Samsung's HM250JI is the second 2.5" drive model with a standard height of 9.5 mm to reach a total capacity of 250 GB. Although Western Digital beat Samsung to market with the Scorpio WD2500BEVS, Samsung's new top model beats the WD drive in each and every test discipline: 3.1 W vs. 3.4 W maximum power draw; 0.9 W vs. 1.0 W idle power requirement; 17.3 ms vs. 17.8 ms average access time; 10% faster data transfer rates; and slightly better application benchmark results in PCMark 05. All of these figures make very clear that Samsung has created an excellent hard drive, and this becomes even more impressive as you compare its performance with 7,200 RPM drives, which it can compete with in several benchmarks.

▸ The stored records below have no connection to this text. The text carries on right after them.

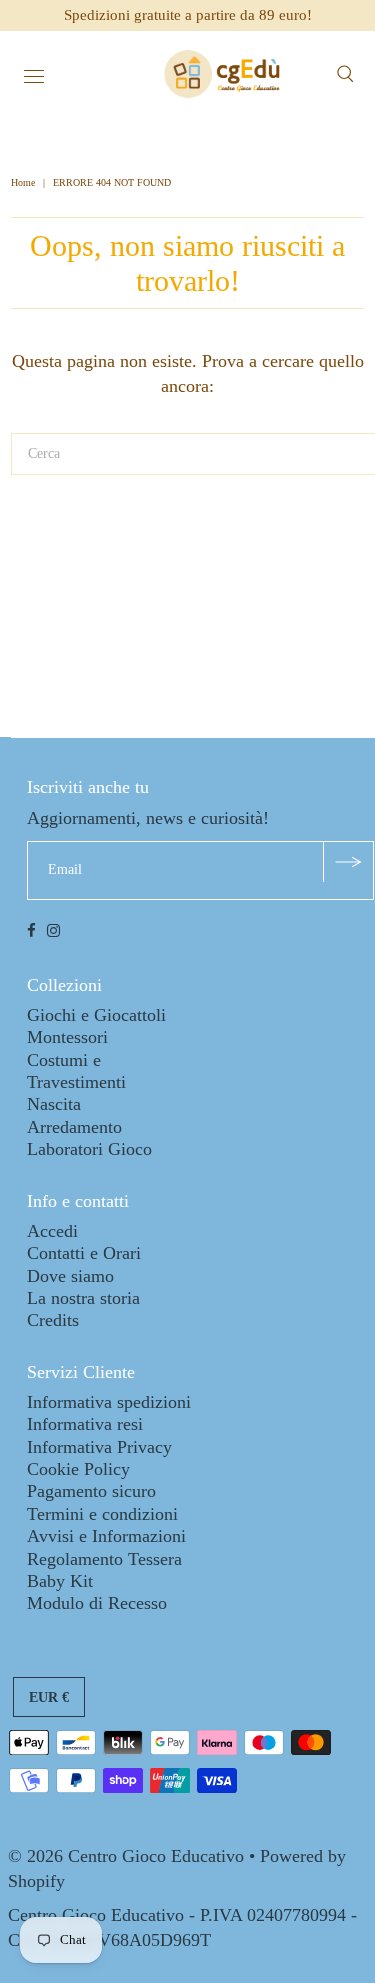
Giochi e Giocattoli (96, 1015)
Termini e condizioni (102, 1514)
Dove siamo (70, 1276)
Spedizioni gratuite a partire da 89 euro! (188, 15)
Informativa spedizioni (109, 1402)
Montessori (67, 1037)
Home (24, 182)
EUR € (49, 1697)
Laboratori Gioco (89, 1149)
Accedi (52, 1231)
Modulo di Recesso (97, 1603)
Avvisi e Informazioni (106, 1536)
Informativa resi (85, 1424)
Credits (53, 1320)
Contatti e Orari (84, 1253)
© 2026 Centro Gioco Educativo (126, 1856)
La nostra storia (83, 1298)
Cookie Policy (78, 1469)
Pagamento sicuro (91, 1491)
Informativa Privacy (99, 1447)
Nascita (54, 1104)
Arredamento (74, 1127)
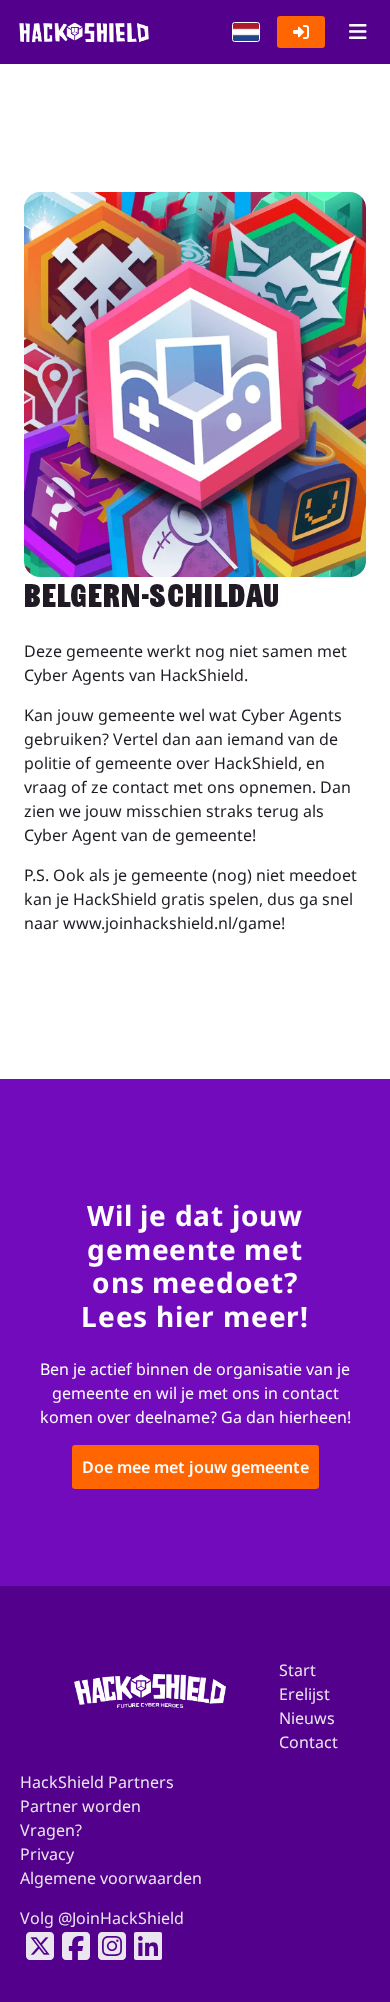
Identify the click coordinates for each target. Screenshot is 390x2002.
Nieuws (307, 1718)
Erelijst (304, 1694)
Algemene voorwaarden (111, 1878)
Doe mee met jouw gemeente (195, 1468)
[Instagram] (106, 1946)
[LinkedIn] (142, 1946)
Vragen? (51, 1830)
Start (297, 1670)
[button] (246, 32)
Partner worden (80, 1806)
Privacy (47, 1854)
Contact (308, 1742)
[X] (34, 1946)
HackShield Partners (97, 1782)
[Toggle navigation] (357, 32)
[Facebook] (70, 1946)
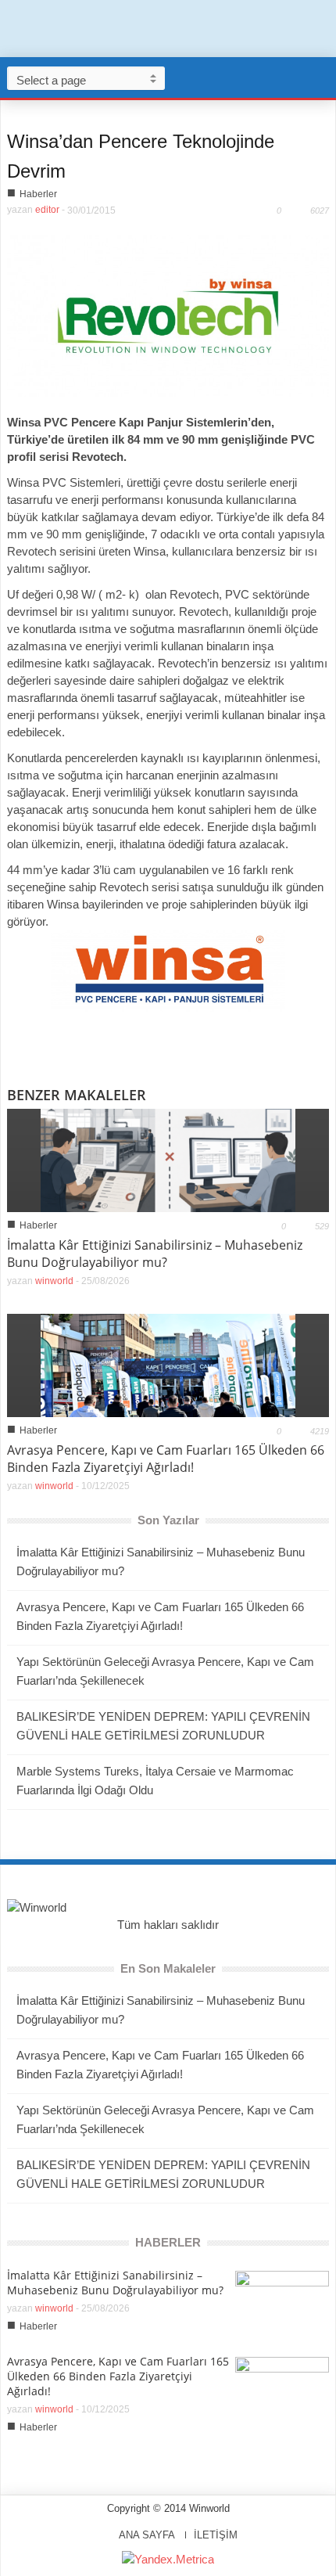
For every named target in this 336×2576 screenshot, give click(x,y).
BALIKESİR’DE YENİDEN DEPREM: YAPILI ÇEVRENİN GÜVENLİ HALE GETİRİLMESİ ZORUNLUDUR (163, 1726)
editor (47, 209)
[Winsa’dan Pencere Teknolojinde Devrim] (168, 315)
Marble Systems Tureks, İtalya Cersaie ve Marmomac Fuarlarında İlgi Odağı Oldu (155, 1781)
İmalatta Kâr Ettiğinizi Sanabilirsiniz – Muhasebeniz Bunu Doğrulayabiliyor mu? (154, 1253)
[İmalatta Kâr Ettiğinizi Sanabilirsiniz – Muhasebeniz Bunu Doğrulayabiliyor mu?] (168, 1159)
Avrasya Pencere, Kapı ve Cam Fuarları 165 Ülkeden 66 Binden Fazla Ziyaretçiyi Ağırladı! (165, 1458)
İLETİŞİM (216, 2535)
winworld (54, 1280)
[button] (320, 77)
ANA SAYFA (147, 2535)
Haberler (38, 194)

One reason why this drive is more energy efficient may be the Serial ATA interface that Samsung chose, which does not support 300 MB/s speeds, but stays at 150 MB/s. As you can also see with the 3.5" desktop hard drive Raptor by Western Digital, the interface hardly has any impact on overall drive performance as long as the bandwidth is sufficient. Once again this unwritten law seems to apply, and it helps to conserve some energy: we haven't seen a single SATA/300 drive that could stay under 1 W idle power.
All Samsung drives are covered by a three-year factory warranty. Given that Samsung hard drives have been attractively priced, especially in Europe, we expect these new models to be one of the best choices in the upper mainstream. Performance users running a first generation 7,200 RPM notebook drives should consider upgrading their drives, because the Spinpoint M5S and similar competitors offer better transfer rates at much reduced energy consumption. This also applies for the new Fujitsu drive, that that one only goes up to 160 GB.